Updated 2026 Guidance
- Revenue: Raised to \$3.05 to \$3.2 billion for FY 2026 (previously \$2.95 to \$3.1 billion). This reflects a projected core revenue decline of 3% to 6% and a \$50 million FX benefit.
- Adjusted EBITDA: Maintained at \$100 to \$150 million, as cost reductions are expected to partially offset continued volume pressure.
- Operating Cash Flow: Expecting to generate approximately \$40 million in 2026.
Additional Key Details and Strategic Priorities
- Service Improvements: CEO William J. Christensen emphasized ongoing investments in service and delivery, resulting in improved consistency and customer recognition. Management expects these improvements to position the company for better sales and earnings ahead.
- Cost Management: The company remains focused on disciplined cost controls, cash preservation, and strengthening liquidity amid challenging demand conditions.
- Transformation Journey: Non-recurring transformation expenses (mainly consulting and legal) continue to affect results, with ongoing projects such as centralizing HR processes and optimizing the North America supply chain.
- Balance Sheet Risk: Net debt leverage remains elevated. Investors should monitor the company’s ability to manage liquidity and reduce leverage, especially as cash balances decline and earnings remain depressed.
- Non-GAAP Adjustments: A significant portion of the improved bottom line year-over-year was due to the absence of goodwill impairment charges, not improved operations. Adjusted results show core profitability remains weak.
- Legal and Restructuring Charges: The company continues to incur legal, M&A, and restructuring charges related to historic litigation, strategic initiatives, and facility closures in both North America and Europe.
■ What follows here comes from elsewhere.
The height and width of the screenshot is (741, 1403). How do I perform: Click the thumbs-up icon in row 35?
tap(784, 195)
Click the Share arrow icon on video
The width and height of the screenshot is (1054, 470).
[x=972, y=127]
- Towanda Facility Divestiture: No further proceeds expected in 2026, as the \$112.1 million benefit was recognized in Q1 2025.
Potential Price-Sensitive Information for Shareholders
- Raised Revenue Guidance: The increase in revenue guidance may be viewed positively, especially given the challenging market environment.
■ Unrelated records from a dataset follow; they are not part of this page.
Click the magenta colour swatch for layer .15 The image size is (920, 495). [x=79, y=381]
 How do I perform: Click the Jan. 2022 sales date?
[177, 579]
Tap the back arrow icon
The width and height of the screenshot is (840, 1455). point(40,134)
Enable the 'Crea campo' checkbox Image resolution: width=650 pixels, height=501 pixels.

- Profitability Concerns: Despite raised revenue guidance, underlying profitability has weakened. Adjusted EBITDA is sharply down and cash flow remains negative. Net debt leverage is at a high-risk level.
- Transformation and Cost Actions: While management’s transformation efforts are ongoing, the costs are currently weighing on results, and it remains to be seen when these will translate into improved profitability.
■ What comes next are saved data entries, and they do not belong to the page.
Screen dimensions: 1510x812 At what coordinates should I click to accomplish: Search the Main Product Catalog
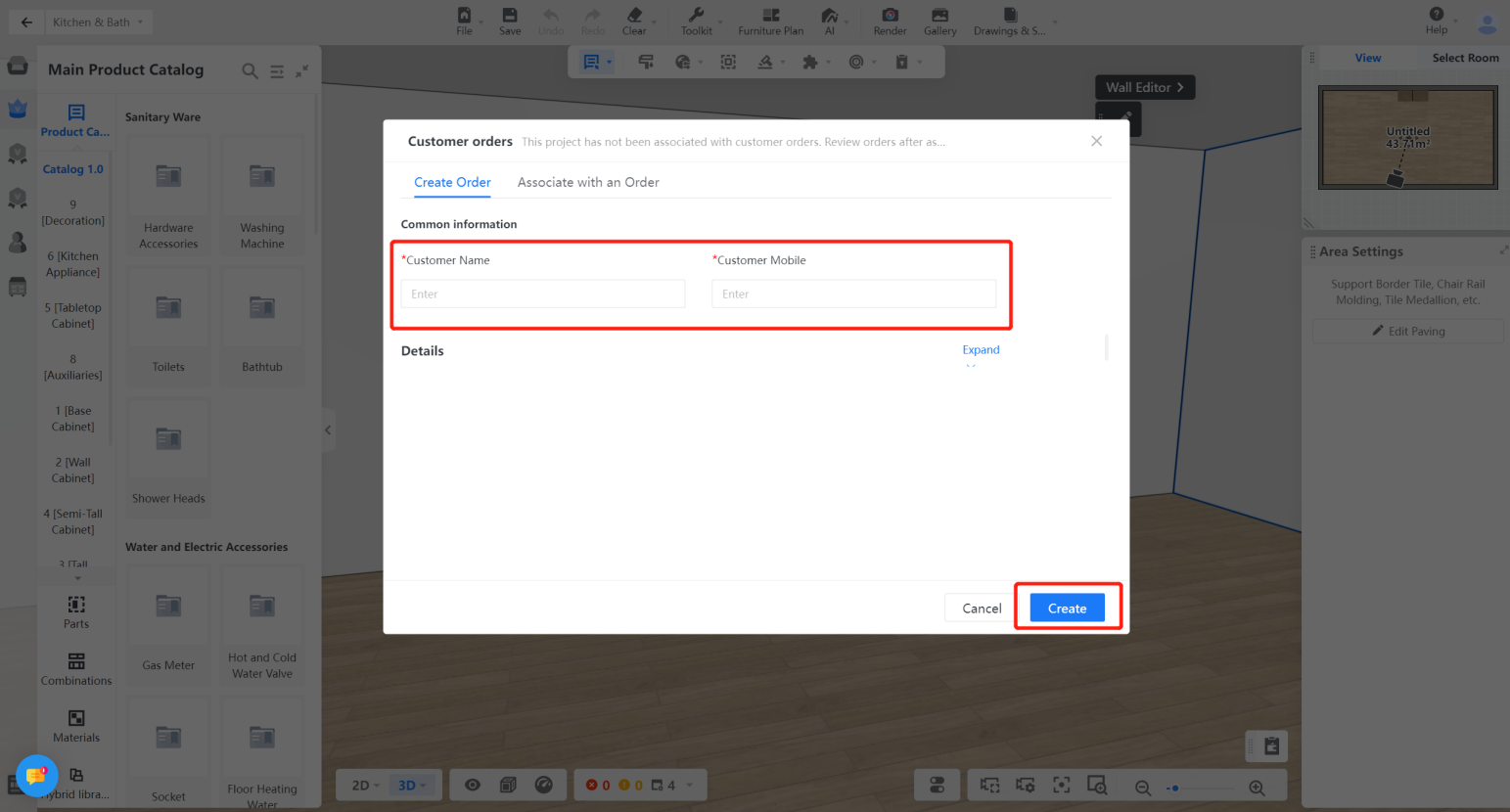(x=250, y=70)
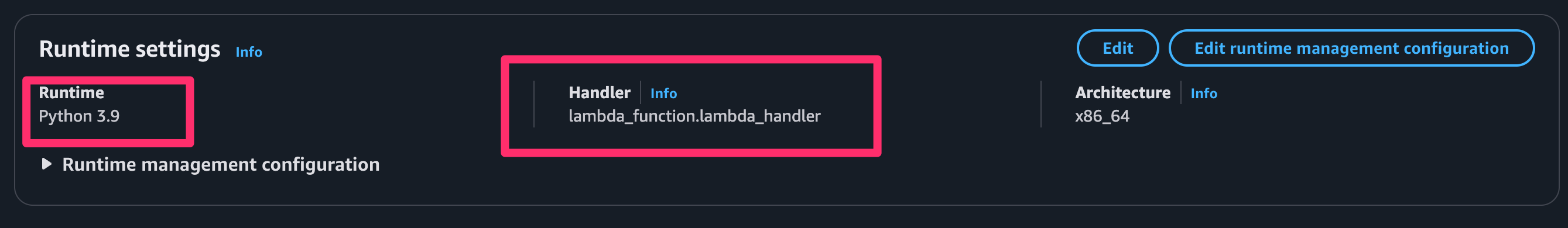Click the separator between Architecture and Info
The width and height of the screenshot is (1568, 228).
pos(1181,92)
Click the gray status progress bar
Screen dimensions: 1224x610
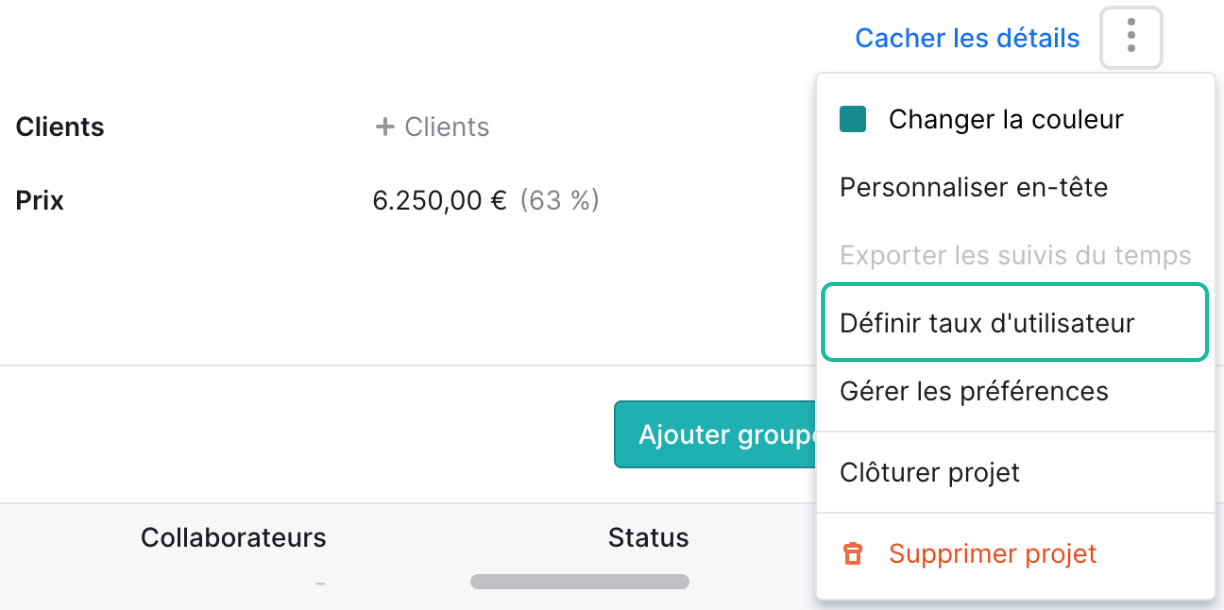579,581
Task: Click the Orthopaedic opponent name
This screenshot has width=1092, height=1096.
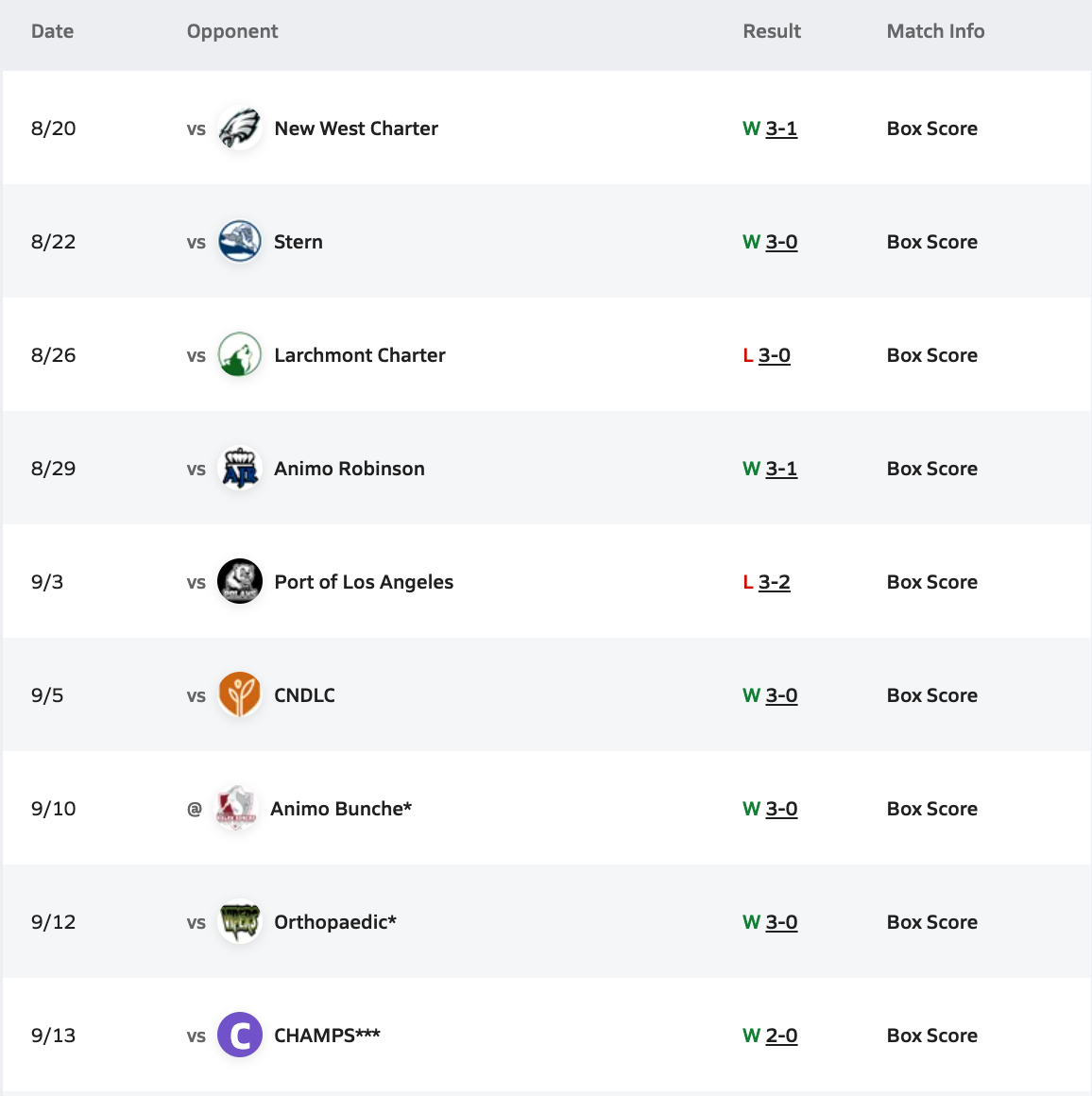Action: point(334,922)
- Balance Sheet Deterioration: The sharp drop in cash and increased leverage could be a concern for credit holders and equity investors, especially if operational improvements do not materialize soon.
- No Further Large One-Off Benefits: The lack of further large asset sale proceeds (like Towanda in 2025) means less support for cash flow in 2026.
Conference Call Information
Management will host a conference call on May 5, 2026, at 8 a.m. ET to discuss these results and answer investor questions. A webcast and replay will be available on the company’s investor relations website.
Conclusion
JELD-WEN’s Q1 2026 results show a company still under pressure from weak demand and ongoing transformation costs. While the raised revenue guidance may provide some optimism, there are clear risks around profitability, cash flow, and leverage that shareholders need to watch closely.
Disclaimer: This summary is provided for informational purposes only and does not constitute investment advice. Investors should consult JELD-WEN’s official filings and speak with their financial advisors before making investment decisions. Forward-looking statements are subject to risks and uncertainties which may cause actual results to differ materially from those projected.